*** MATERIAL FOR THIS TASK ***

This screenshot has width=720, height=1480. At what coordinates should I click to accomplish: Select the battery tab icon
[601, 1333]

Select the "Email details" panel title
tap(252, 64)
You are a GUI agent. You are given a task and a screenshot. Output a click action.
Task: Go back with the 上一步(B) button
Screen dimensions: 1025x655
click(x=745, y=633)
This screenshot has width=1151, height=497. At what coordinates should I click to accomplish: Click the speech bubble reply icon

***
*** MATERIAL FOR THIS TASK ***

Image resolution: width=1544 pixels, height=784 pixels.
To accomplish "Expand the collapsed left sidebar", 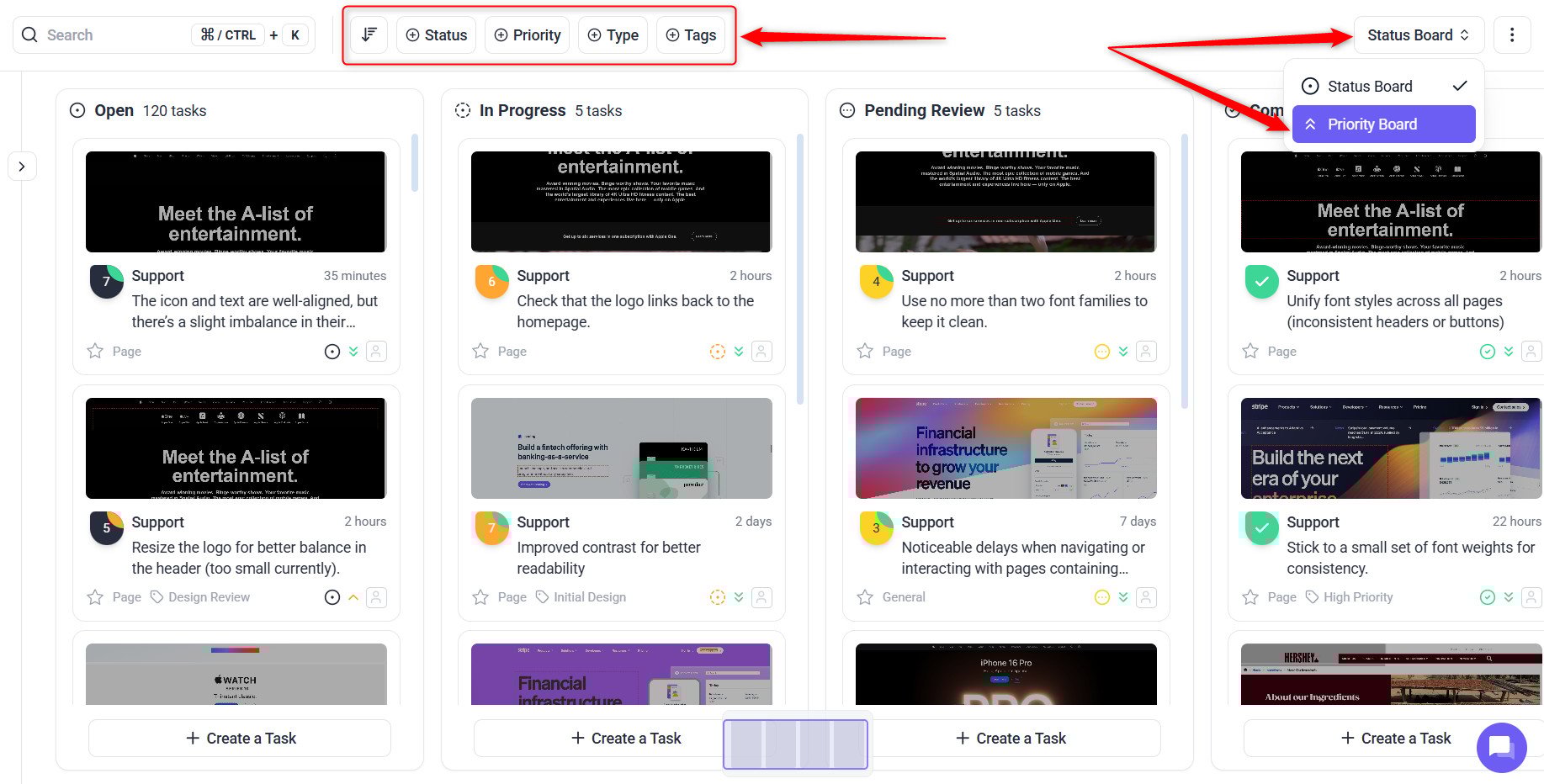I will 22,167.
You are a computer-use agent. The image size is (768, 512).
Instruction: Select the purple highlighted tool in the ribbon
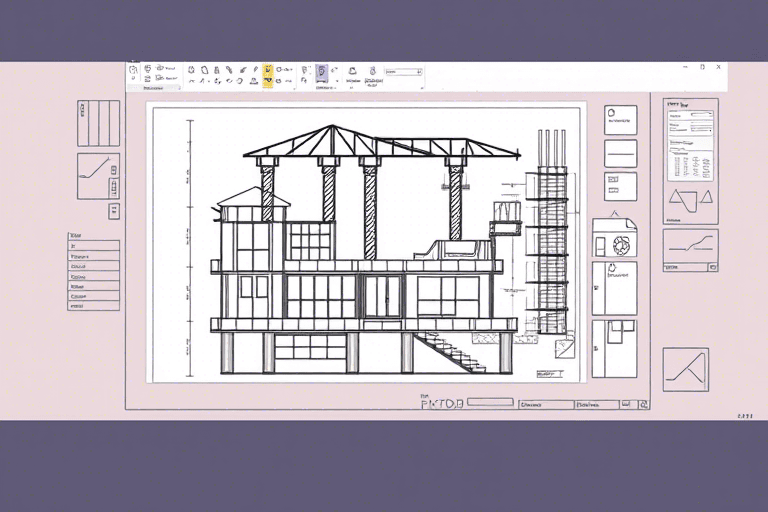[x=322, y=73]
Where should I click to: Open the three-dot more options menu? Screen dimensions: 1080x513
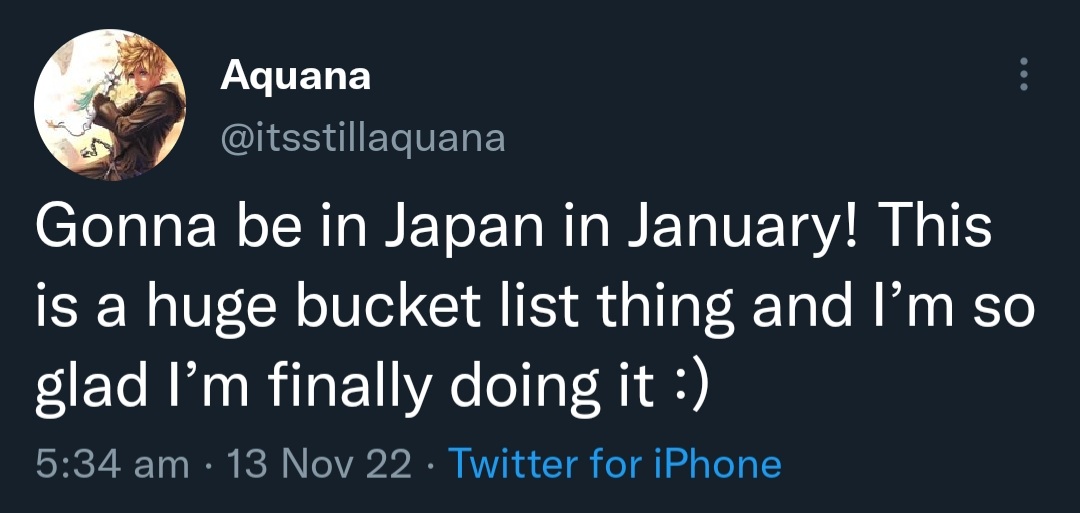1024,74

***

- WHAT THE TASK ASKS -
Show every line of the entries above where the word "agent" occurs.

- TASK OUTPUT -
You are a GUI agent. You are given a task and a screenshot. Output a click action.
You are a computer-use agent. The image size is (768, 512).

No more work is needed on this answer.